06 August 2012

It's that time of year, again

Today, as I predictably record every year, is Hiroshima Day.

(Explanation, if required, for new readers here.)

(An additional poetic link, courtesy of Dr C last year.)

(And if you are masochistic enough to read a selection of previous expansions on the theme, click here instead.)

2 comments:

Pauline said...

I find some consolation in having a friend call our attention to Hiroshima day.

The recent tragedy in Oak Creek, WI, and the carnage at a theater in Aurora, CO, and countless other atrocities repeated over and over again, remind us that we have met the enemy and it is us.

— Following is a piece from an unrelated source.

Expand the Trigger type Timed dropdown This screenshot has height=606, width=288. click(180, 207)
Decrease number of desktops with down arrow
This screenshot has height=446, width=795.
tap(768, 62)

A quote from The Growlery, August 6, 2006, pins it:

"I have always argued that the bogeyman of Adolf Hitler, intended (quite rightly) to serve as a warning against evil, actually tends to obscure our view of that evil. We come to believe that such levels of evil only exist in a small number of monsters and, ultimately, only in that one monster. We compare genocides such as Rwanda and Bosnia to Germany's holocaust but, in the comparison, miss the fact that those genocides are a new, contemporary manifestation of the same thing. More important, we miss the fact that any genocide is only a large scale replication of the same thing, the evil which can appear in any one of us and which happens all the time."

Thank you, Felix.

Dr. C said...

Right you are, Pauline. I have been reading the Bernie Gunther series by Phillip Kerr. He has done an excellent job of giving a face to the players of that time in Germany. And, I suspect it is trivial to mention Hannah Arendt's banality of evil.
I have not been able to come to grips with it, no matter how hard I try. I just don't see how someone can do grievous harm to others, particularly children without out themselves imploding.